If you want to move up in the superhero pecking order, as Belgian hulk Jean-Claude Van Damme does, you'd better outslug Sly and outshoot Schwarzenegger. You must snap more necks than Steven Seagal, and just in case you hear Chuck Norris closing fast, it's wise to keep your killer kicks in top form. A couple of well-placed jokes won't hurt, either.

Jean-Claude tries his Van-damnedest on all these counts in Timecop, but in the end this is still a second-rate action fantasy filled with secondhand ideas, and Van Damme still checks in at number four or five on the meat list. Next time, he'd do well to rip some half-tracks apart with his hands or decapitate Saddam Hussein.

Mark Verheiden's tricked-up script, based on comic books he writes with Mike Richardson, is a familiar fusion of Back to the Future and Groundhog Day, propelled by laser weapons. It is 2004, and some wiseguy scientist has perfected time travel. Like, cool, except that not everyone wants to revisit the Fifties to save Mom and Dad at the prom. Instead, 21st-century bad guys are suddenly robbing Civil War gold shipments with machine guns, manipulating the 1929 stock market for their own nefarious ends and snatching up what will one day become Beverly Hills "for chump change." Before you can say "wait a second," the government outlaws time travel and forms (what else?) another new federal agency--to police the past.

- [Extracted material]

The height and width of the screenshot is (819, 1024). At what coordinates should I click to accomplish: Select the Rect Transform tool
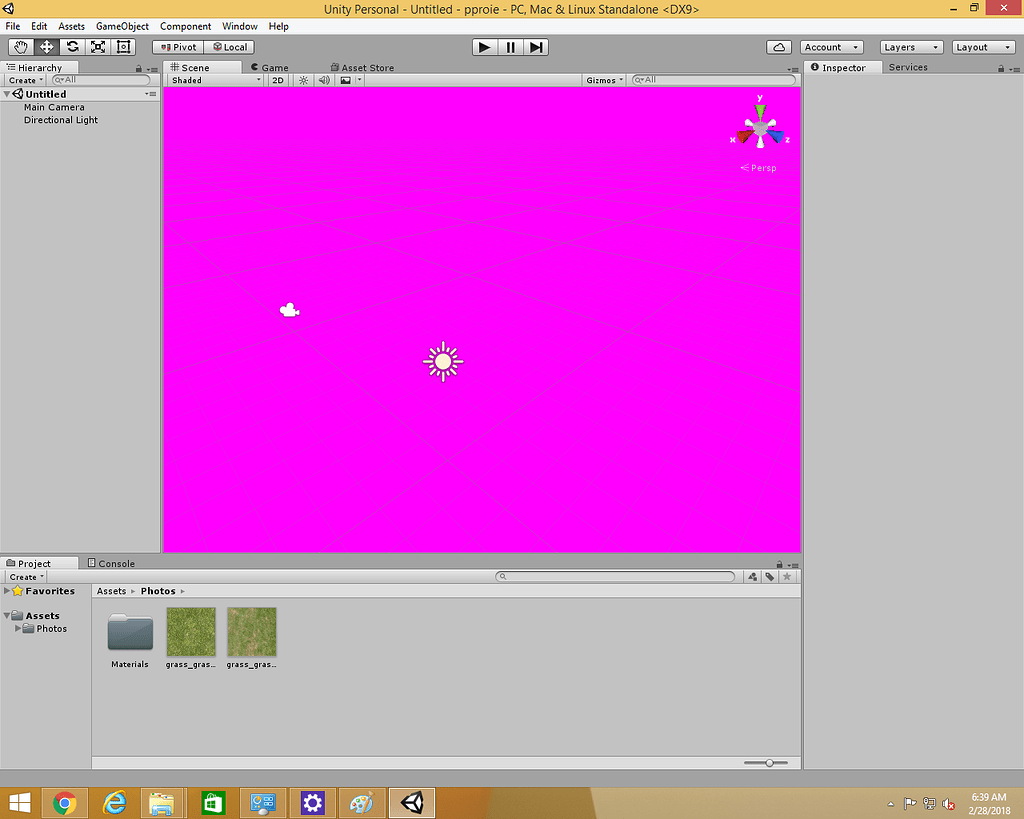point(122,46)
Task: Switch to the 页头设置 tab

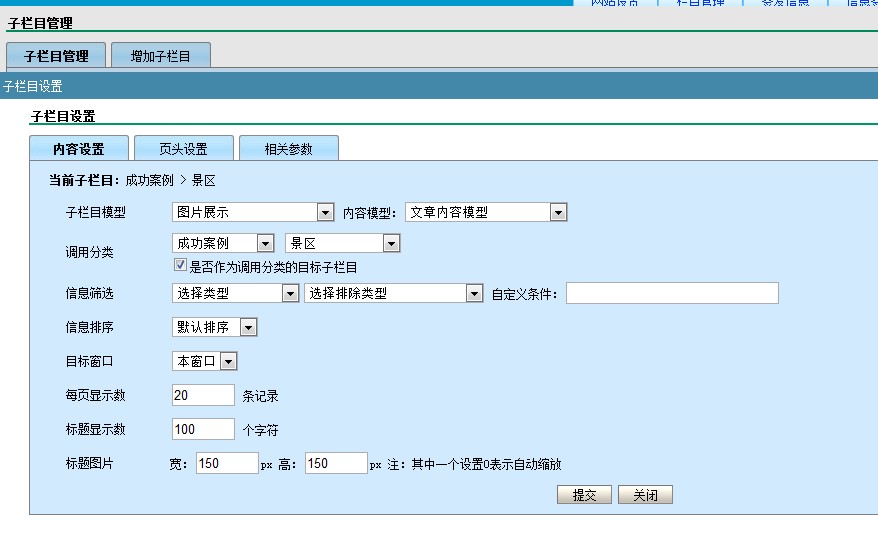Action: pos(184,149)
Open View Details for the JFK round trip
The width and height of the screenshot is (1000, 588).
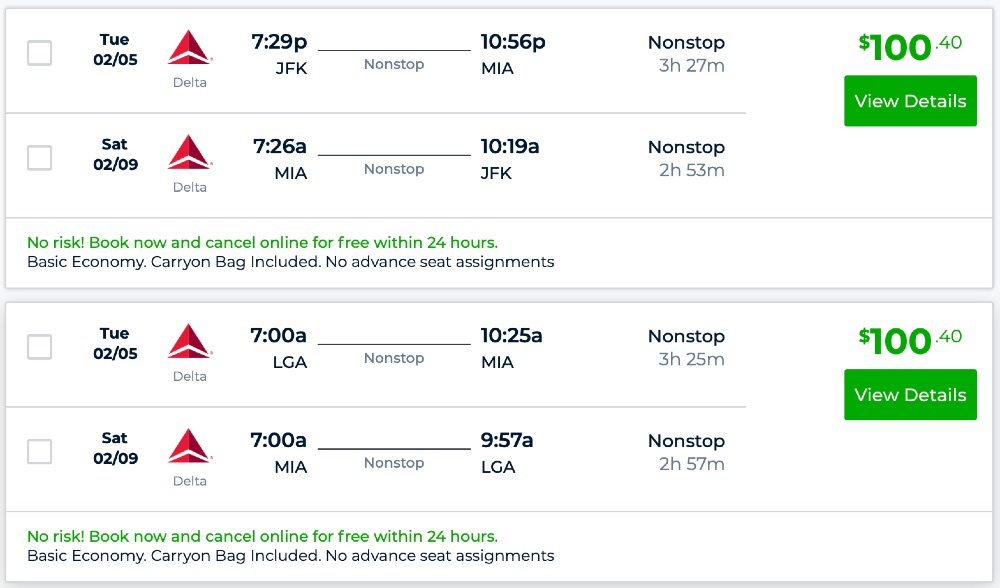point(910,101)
--
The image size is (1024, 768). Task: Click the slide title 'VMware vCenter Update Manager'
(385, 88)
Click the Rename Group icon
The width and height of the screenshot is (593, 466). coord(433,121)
...
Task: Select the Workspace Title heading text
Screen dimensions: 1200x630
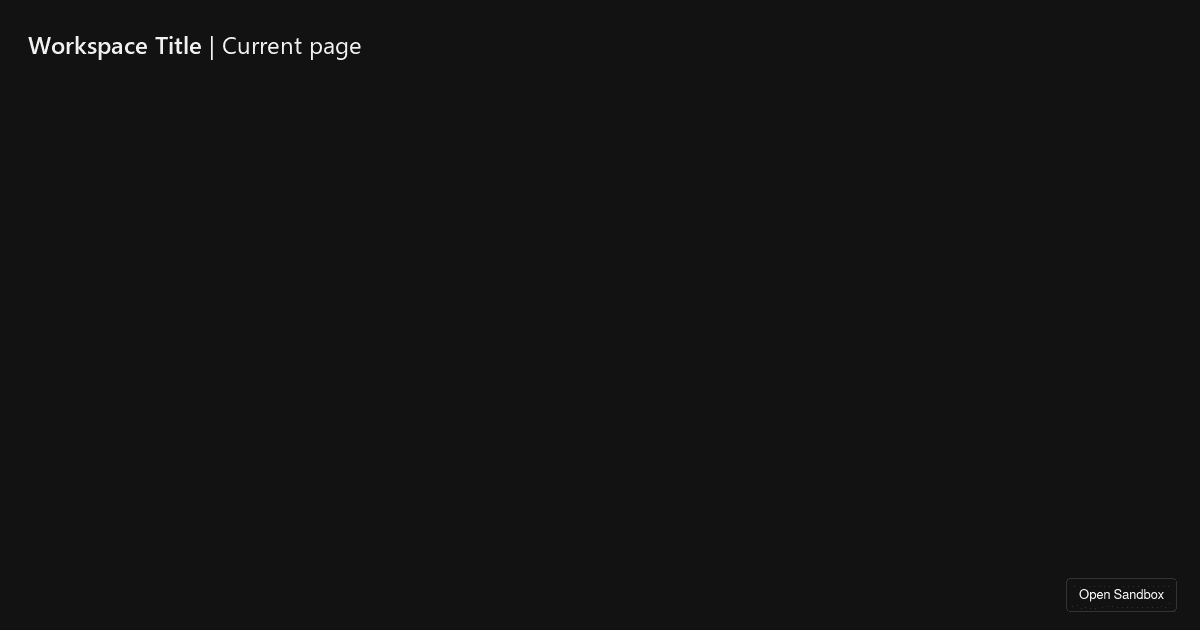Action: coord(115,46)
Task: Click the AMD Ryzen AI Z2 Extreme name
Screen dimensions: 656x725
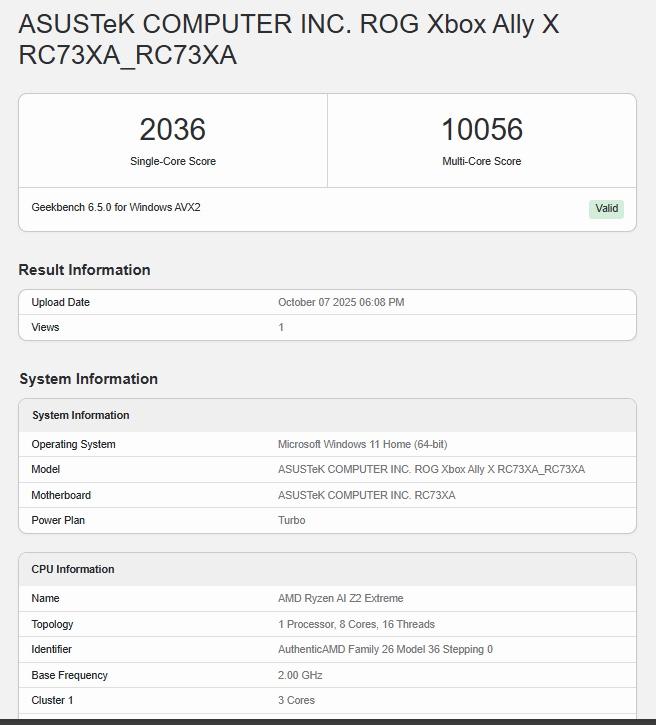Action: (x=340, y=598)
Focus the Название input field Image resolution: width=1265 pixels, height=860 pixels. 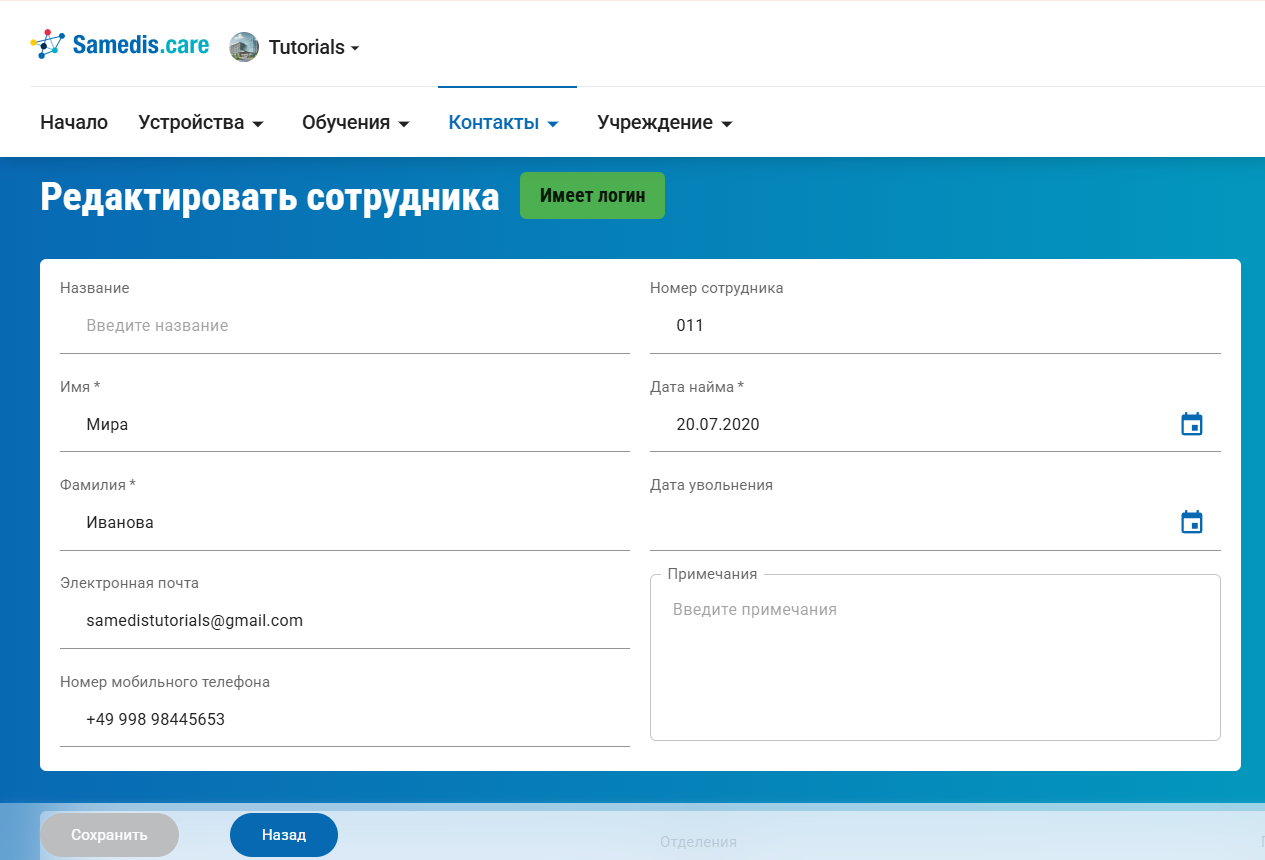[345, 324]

- [Task description]
In the Timecop review:
1. Whose neck-snapping record must a rising action star outdo?
2. Who writes the comic books the script is based on, along with Mark Verheiden?
3. In what year has time travel been perfected in the story?

- [Task output]
1. Steven Seagal's
2. Mike Richardson
3. 2004